We've had this debate a million times now. But the fact is that in the first 3 or 4 years after Fergie took over United, our average points total per season, and our average league finishing position, got worse, not better.

But that's because there was something to sort out. I don't get what's to sort out at the club now that would justify a similar period of grace. If we walked into the United of 1986, fine. But he hasn't. What is he taking time out to sort out?
 
@NessunDorma I havent read that but he makes similar comments in Managing My Life and that is the essence of why I have been so determined to keep the faith with Moyes, despite the strength of the forces pulling me to a contrary position. Unfortunately there is no way he is going to get 3 or 4 years to find his feet, the world has changed, the media glare is more intense, social media has brought fans closer to the team than ever before, expectations are higher, patience is lower, people need immediate gratification these days. Im sure the frustrations would always have been there but these days they snowball so quickly because of sites like this and Twitter. Conversations that were once confined to the pub now rage 24/7, whipping people up into a state of indignation well beyond what it would have been back in the 80s. So managers are going to have to learn to get to grips with things faster, which probably means we should not be looking at any managers that have not managed a club with similar expectations before.

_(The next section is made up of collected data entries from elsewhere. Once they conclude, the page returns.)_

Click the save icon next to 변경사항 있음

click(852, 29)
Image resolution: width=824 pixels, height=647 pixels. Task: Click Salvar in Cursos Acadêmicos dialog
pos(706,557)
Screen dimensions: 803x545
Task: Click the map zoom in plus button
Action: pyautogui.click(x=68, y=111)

An Irish journalist made a similar point in a well-written (albeit incredibly negative) piece on Moyes last week.

I think he's a bit over the top with some elements of what he's saying but can't find much to disagree with overall. Which is depressing.

http://www.slate.com/articles/sport...manager_to_blame_for_the_club_s_collapse.html

If you can't be arsed with the whole piece (although it is worth finding a few minutes, if you want to rid yourself of any remaining doubt he should be sacked anyway!) here's the bit which is on very similar lines to what you just posted.

It is complicated to draw parallels between Ferguson in the late 1980s and Moyes in 2014 because our sense of time has transformed in the intervening years. When Ferguson started out, the audience for most United games were limited to the 50,000 inside the stadium. Now tens of millions around the world watch every game live, and within half an hour of the latest bad result they have all seen the latest Moyes failure meme on Facebook. Instant communication means instant reaction and counterreaction; whole story arcs can play out in hours where previously they would have taken days or weeks. Criticism of a failing manager can build to a fervor that was not possible in the time before social media.

The increased volatility affects club decision-makers. In the 1980s, United’s chairman Martin Edwards could go home after a bad result and not hear any more about the match unless he bothered to pick up the next day’s newspaper. In 2014, it’s not just in the stadium that Ed Woodward can hear the howls of protest against the man in the dugout. Every time he looks at a screen he sees more alleged evidence of crisis blinking back at him.